Your task
Return only the lines running from the one that contains "Instruction: Open the" through the end of the entries, exactly, both ends included. Omit pictures.

Data section
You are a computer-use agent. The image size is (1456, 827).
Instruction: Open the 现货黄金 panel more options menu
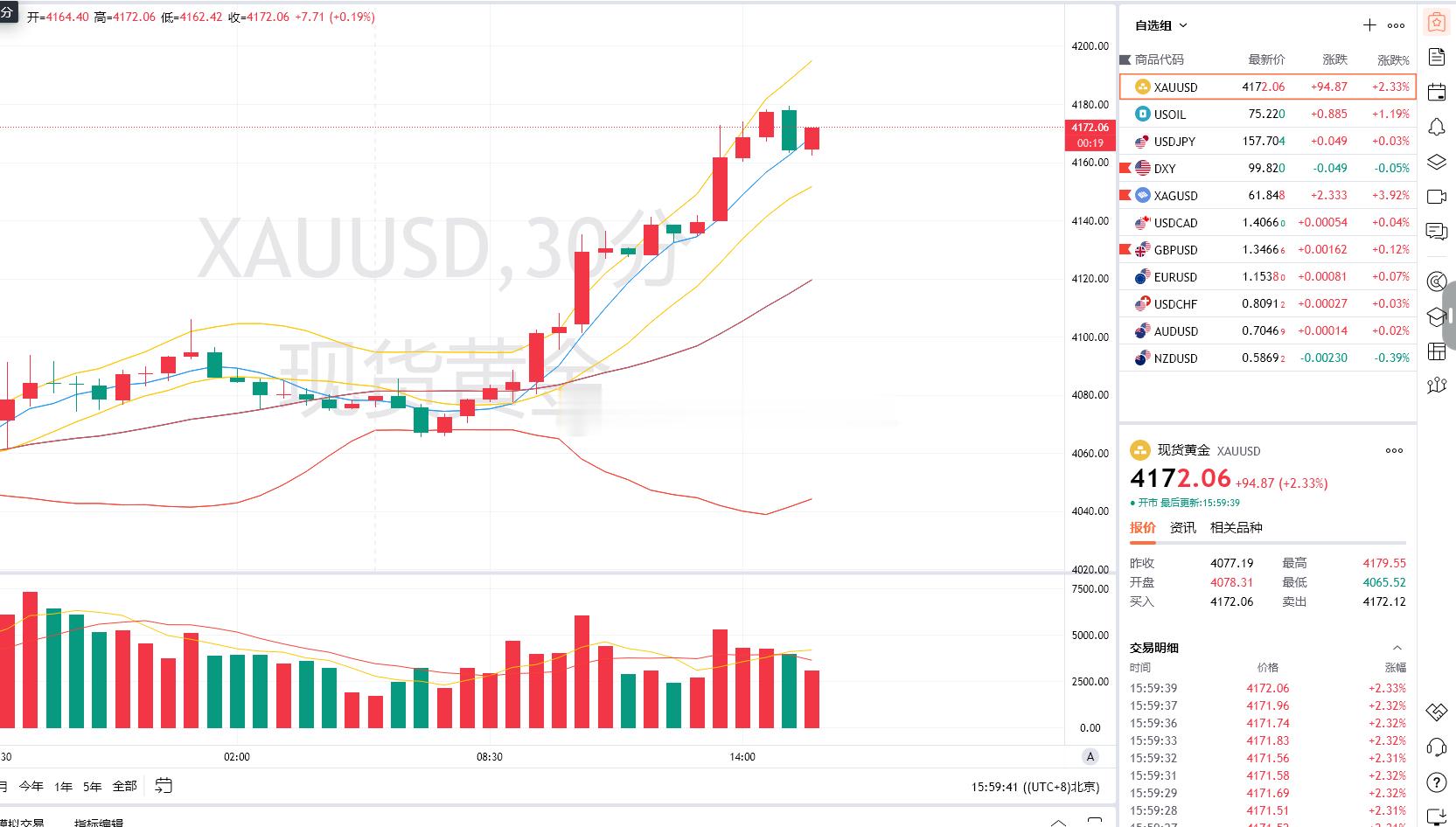click(x=1394, y=451)
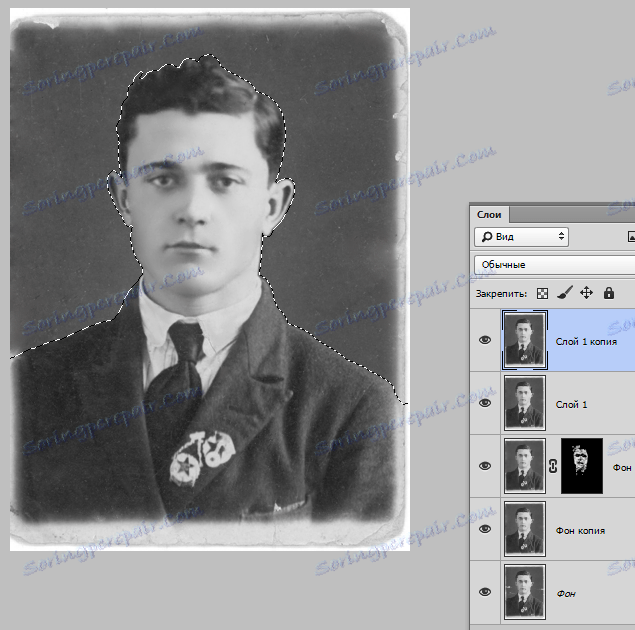This screenshot has height=630, width=635.
Task: Toggle visibility of Слой 1 layer
Action: (486, 403)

Solution to this problem
Instruction: Open the 现货黄金 panel more options menu
click(x=1394, y=451)
This screenshot has height=630, width=635.
Task: Toggle visibility of Слой 1 layer
Action: (486, 403)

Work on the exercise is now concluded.